March 21, 2019

Matrices for Linear Maps

If you already knew some linear algebra before reading my posts, you might be wondering where the heck all the matrices are. The goal of this post is to connect the theory of linear maps and vector spaces to the theory of matrices and computation.

The key observation is that linear maps between finite-dimensional vector spaces can be completely described solely in terms of how they act on basis vectors. Let's explore this idea in a more precise setting.

Suppose $T:U\to V$ is a linear map with $\dim U = n$ and $\dim V = m$. Let $(e_1,\ldots,e_n)$ be a basis for $U$ and let $(f_1,\ldots,f_m)$ be a basis for $V$. Then for any vector $u\in U$, we may express $u$ uniquely as a linear combination of basis vectors,

$$u=\sum_{i=1}^n a_i e_i,$$

where $a_i\in\F$ for $1\le i\le n$. Since $T$ is a linear map, this means that

$$\begin{align}
Tu &= T\left(\sum_{i=1}^n a_i e_i\right) \\
&= \sum_{i=1}^n a_i Te_i. \tag{1}
\end{align}$$

We can go further and decompose each $Te_i\in V$ as a linear combination of basis vectors in $V$,

$$Te_i = \sum_{j=1}^m b_{j,i} f_j,$$

where $b_{j,i}\in\F$ for $1\le j\le m$. Thus, we may rewrite equation $(1)$ as

$$Tu = \sum_{i=1}^n \sum_{j=1}^m a_i b_{j,i} f_j.$$

Since the scalars $a_i$ depend only on the input vector $u$ and the basis vectors $f_j$ are fixed, this means that the way $T$ acts on $u$ is determined entirely by the scalars $b_{j,i}$.

To put it another way, say we've chosen bases for $U$ and $V$. Then everything about the linear map is encoded in a collection of $m\times n$ scalars, which describe how the map acts on basis vectors in $U$ in terms of basis vectors in $V$.

If we were, for instance, to write the scalars $b_{j,i}$ in the following form:

$$\begin{bmatrix}
b
\end{bmatrix}_{j,i} = \begin{bmatrix}
b_{1,1} & b_{1,2} & \cdots & b_{1,n} \\
b_{2,1} & b_{2,2} & \cdots & b_{2,n} \\
\vdots & \vdots & \ddots & \vdots \\
b_{m,1} & b_{m,2} & \cdots & b_{m,n}
\end{bmatrix},$$

then we would have a compact and easy to read way of describing the linear map $T$.
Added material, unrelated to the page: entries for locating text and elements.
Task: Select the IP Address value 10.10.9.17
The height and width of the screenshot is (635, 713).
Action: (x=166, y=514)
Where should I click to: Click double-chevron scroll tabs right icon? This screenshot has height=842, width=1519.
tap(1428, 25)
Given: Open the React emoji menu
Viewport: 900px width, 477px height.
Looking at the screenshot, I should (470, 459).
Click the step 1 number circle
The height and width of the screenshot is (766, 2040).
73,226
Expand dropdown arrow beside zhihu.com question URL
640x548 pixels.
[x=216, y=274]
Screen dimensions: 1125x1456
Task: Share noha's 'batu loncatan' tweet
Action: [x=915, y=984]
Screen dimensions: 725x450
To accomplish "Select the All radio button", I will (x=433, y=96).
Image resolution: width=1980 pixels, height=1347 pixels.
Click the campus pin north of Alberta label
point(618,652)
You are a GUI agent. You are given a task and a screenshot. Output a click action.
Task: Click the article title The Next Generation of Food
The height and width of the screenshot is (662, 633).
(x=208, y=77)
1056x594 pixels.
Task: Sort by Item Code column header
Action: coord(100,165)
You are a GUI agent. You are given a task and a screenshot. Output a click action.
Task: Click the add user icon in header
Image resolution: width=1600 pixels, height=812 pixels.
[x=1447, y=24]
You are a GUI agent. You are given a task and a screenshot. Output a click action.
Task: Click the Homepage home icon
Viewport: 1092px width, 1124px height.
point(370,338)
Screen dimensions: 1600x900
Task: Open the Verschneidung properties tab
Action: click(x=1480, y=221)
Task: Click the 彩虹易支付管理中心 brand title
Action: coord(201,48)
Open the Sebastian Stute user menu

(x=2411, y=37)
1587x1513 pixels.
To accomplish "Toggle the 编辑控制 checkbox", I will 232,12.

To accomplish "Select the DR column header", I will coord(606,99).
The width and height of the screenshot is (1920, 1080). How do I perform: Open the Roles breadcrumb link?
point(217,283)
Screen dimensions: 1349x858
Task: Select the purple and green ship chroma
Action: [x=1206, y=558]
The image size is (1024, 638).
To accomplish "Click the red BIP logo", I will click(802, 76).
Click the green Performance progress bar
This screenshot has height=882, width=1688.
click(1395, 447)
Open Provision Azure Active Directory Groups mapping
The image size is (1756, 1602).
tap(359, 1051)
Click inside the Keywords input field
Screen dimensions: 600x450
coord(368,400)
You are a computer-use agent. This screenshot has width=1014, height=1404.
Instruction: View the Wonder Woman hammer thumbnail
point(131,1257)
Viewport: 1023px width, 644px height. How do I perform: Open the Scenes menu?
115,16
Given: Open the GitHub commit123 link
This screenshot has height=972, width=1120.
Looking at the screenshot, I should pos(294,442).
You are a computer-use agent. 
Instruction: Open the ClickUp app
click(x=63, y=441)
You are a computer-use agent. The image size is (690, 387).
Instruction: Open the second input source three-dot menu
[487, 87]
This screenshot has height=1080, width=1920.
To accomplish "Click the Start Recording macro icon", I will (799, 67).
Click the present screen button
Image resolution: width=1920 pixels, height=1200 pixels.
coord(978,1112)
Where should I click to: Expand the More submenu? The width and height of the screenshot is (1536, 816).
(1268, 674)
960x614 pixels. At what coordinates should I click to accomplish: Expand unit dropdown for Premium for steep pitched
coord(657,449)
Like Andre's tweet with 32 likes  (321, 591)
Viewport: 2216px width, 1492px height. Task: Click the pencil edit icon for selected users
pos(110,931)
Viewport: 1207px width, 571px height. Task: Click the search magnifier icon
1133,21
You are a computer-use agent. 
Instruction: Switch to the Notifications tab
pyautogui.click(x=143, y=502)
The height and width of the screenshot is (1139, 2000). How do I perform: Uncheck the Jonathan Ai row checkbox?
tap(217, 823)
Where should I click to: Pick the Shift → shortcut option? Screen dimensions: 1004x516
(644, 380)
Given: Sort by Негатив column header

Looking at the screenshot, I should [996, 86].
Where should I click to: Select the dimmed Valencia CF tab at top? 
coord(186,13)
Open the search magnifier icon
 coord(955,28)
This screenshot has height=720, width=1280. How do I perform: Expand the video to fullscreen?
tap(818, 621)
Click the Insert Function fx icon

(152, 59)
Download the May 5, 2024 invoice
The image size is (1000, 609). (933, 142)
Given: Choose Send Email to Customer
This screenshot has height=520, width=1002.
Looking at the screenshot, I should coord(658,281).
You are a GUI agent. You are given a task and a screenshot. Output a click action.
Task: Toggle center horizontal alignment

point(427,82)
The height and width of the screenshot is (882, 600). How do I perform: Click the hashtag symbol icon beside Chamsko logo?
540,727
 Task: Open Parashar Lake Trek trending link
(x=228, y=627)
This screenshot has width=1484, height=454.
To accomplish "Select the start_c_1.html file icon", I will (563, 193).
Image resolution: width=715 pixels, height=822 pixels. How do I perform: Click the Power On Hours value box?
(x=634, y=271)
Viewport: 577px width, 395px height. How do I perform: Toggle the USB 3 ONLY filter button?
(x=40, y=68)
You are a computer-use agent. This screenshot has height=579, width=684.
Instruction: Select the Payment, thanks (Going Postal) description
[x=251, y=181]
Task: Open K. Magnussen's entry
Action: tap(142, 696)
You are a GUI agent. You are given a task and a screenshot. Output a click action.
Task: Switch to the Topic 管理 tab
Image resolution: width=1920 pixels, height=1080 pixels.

This is what we call an $\mathbf{m\times n}$ matrix. In this case, $[b]_{j,i}$ is the matrix corresponding to the linear transformation $T$ with respect to the bases $(e_1,\ldots,e_n)$ for $U$ and $(f_1,\ldots,f_m)$ for $V$. We sometimes write $\M(T)$ to denote the matrix for $T$, assuming we have already established which bases we are using for our domain and codomain.

It can be a bit confusing at first trying to remember what the shape of a linear map's matrix should be. The number of columns corresponds to the dimension of the domain, and the number of rows corresponds to the dimension of the codomain. The $i$th column of the matrix is really just the components of $Te_i$. That is, we may think of the matrix $\M(T)$ as

$$\M(T) = \begin{bmatrix}
\mid & \mid & & \mid \\
Te_1 & Te_2 & \cdots & Te_n \\
\mid & \mid & & \mid
\end{bmatrix}.$$

The scalar $b_{j,i}$ in the $j$th row and $i$th column of $\M(T)$ is thus the coefficient of the $j$th basis vector $f_j$ for $V$ in the representation of $Te_i$.

If $T:\F^n\to\F^m$ is a linear map between vector spaces $\F^n$ and $\F^m$, where $\F$ is a field, then unless otherwise specified it should be assumed that its matrix $\M(T)$ is with respect to the standard bases on $\F^n$ and $\F^m$. That is, the collections of $n$- and $m$-tuples, respectively, with a $1$ in a single slot and zeros everywhere else. Otherwise, it does not make sense to talk about a matrix for a linear map without first explicitly choosing bases for the vector spaces involved. This is very important.

Example. Recall the zero map we defined last time, $0:U\to V$ where $U(u)=0$ for every $u\in U$. Suppose $(e_1,\ldots,e_n)$ is any basis for $U$ and $(f_1,\ldots,f_m)$ is any basis for $V$.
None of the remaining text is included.